My half-baked trait below might have another benefit of allow a caller-supplied IO to control memory allocation more by providing chunks from a pool or something rather than fresh allocations done within hyper.

In terms of hyper's vision, I think this aligns with Fast and Flexible.

This has been in the back of my mind for a while, but the hyper v1.0.0-rc.1 post yesterday made me realize the clock might be ticking. The vision doc says "If it is determined necessary to make breaking changes to the API, we'll save them for after the 3 years." I fear this needs a breaking API change, and I'd be sad to miss the boat if it'll be that long before the next one.

If you consider API changes to support this to be too complex to maintain or that they'd introduce too much work/delay to design/implement before reaching hyper 1.0, that's one thing, but I'd rather at least bring it up first!

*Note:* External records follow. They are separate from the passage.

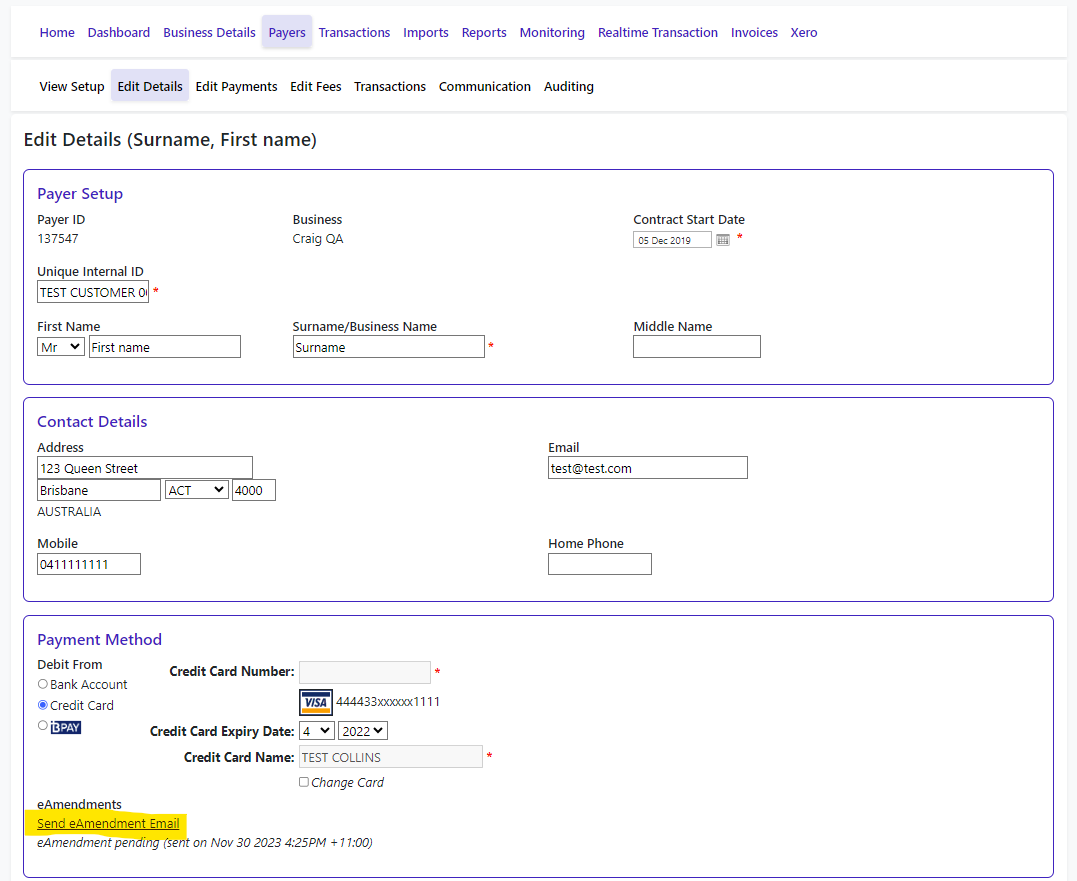Viewport: 1077px width, 881px height.
Task: Open the card expiry year dropdown
Action: [362, 731]
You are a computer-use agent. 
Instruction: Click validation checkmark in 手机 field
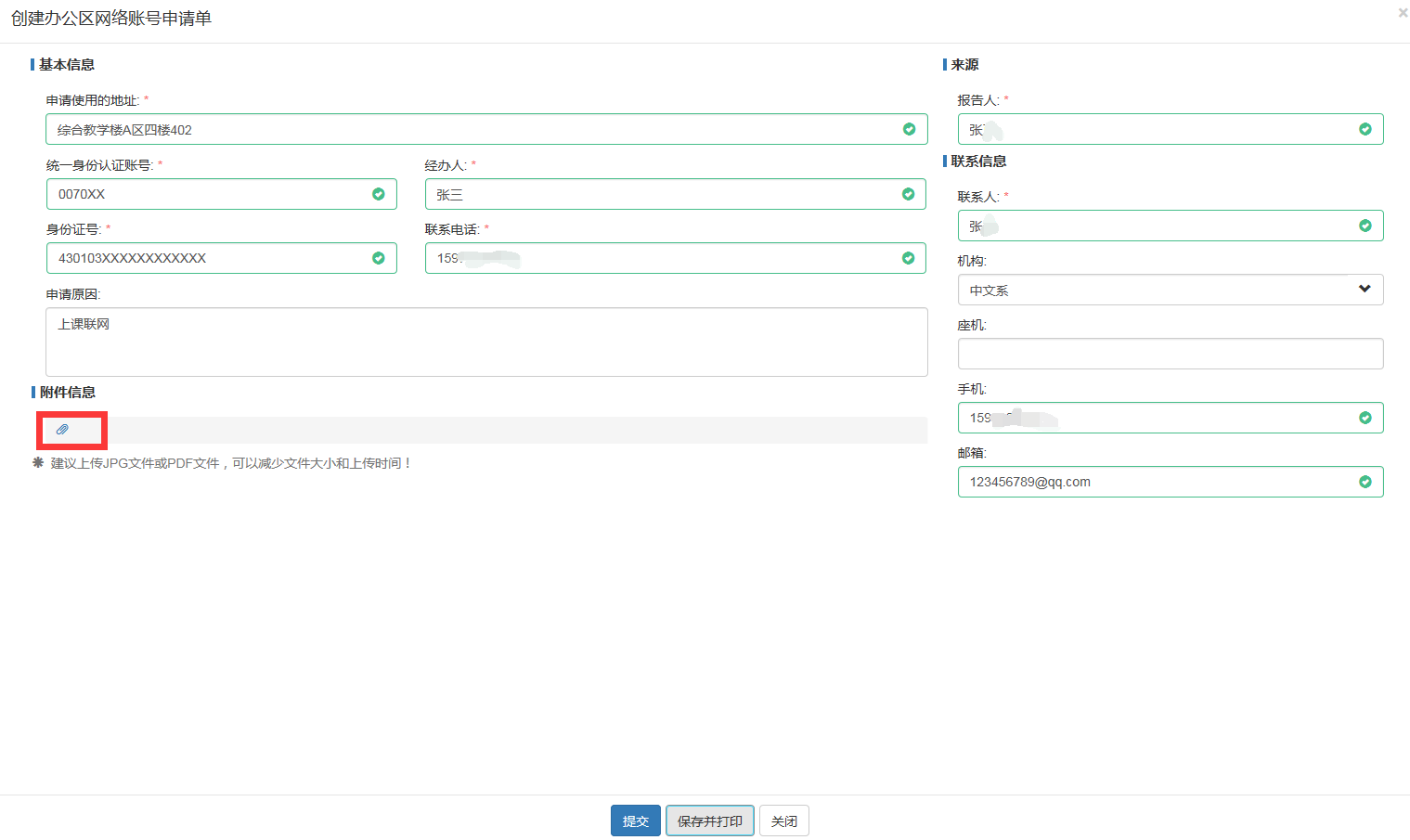coord(1365,418)
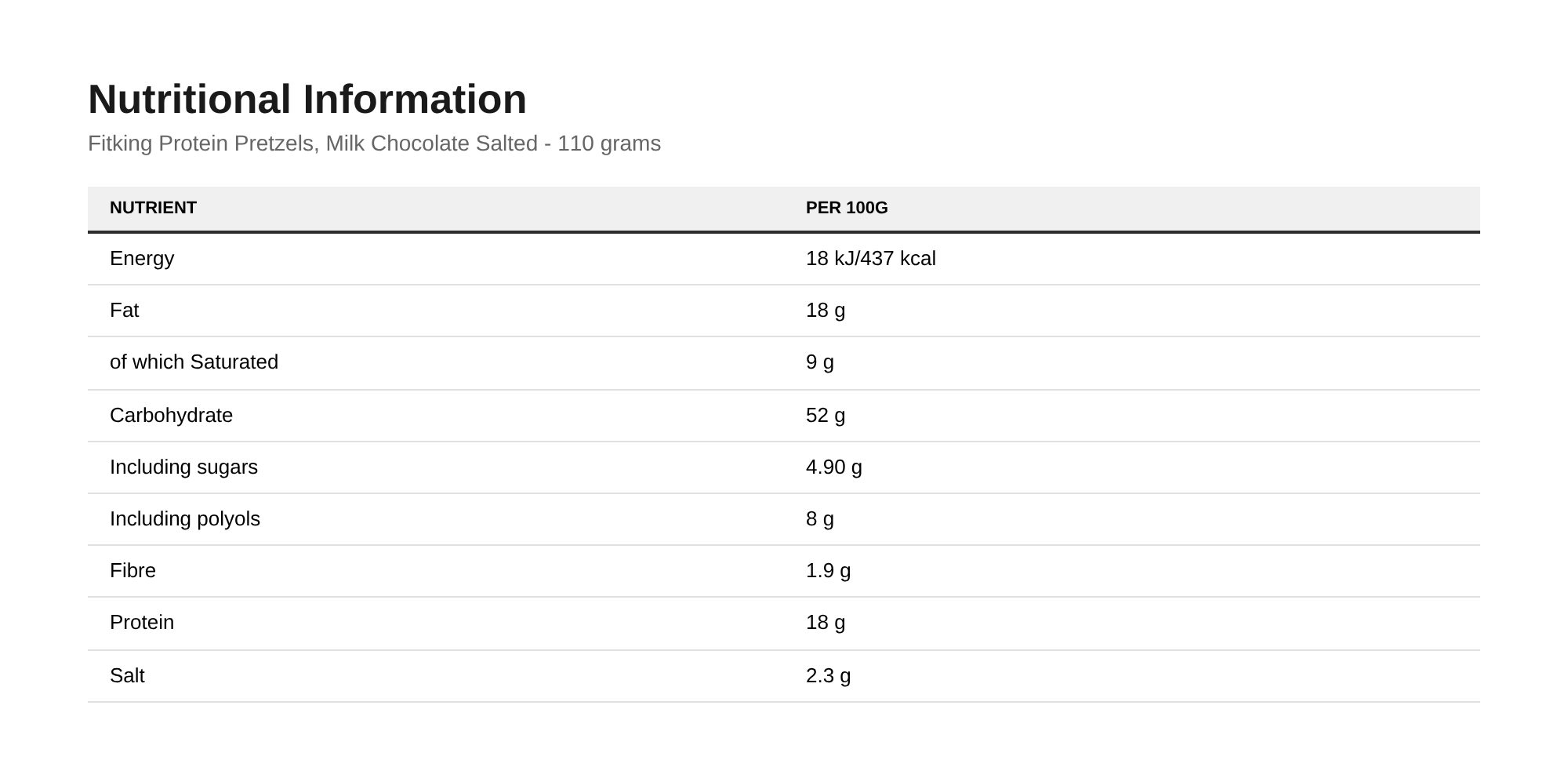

Describe the solution you'd like

My thought is that hyper::body::Body::Data needs to provide:

  • the (remaining) length, so hyper's proto layers can frame things properly
  • a way for the IO to actually provide a chunk or consume the next bytes from one. IIUC, users are supposed to be able to bring their own transport, so this part is really a contract between two parts that can be provided by the user. Buf is one such contract, but it's not suitable when you want to defer the actual read because it promises that the bytes can be produced immediately (not async) and infallibly.

and then some users will use a chunk type that allows them to splice from one file descriptor straight to the output file descriptor, encrypting with kTLS. And an IO to match it.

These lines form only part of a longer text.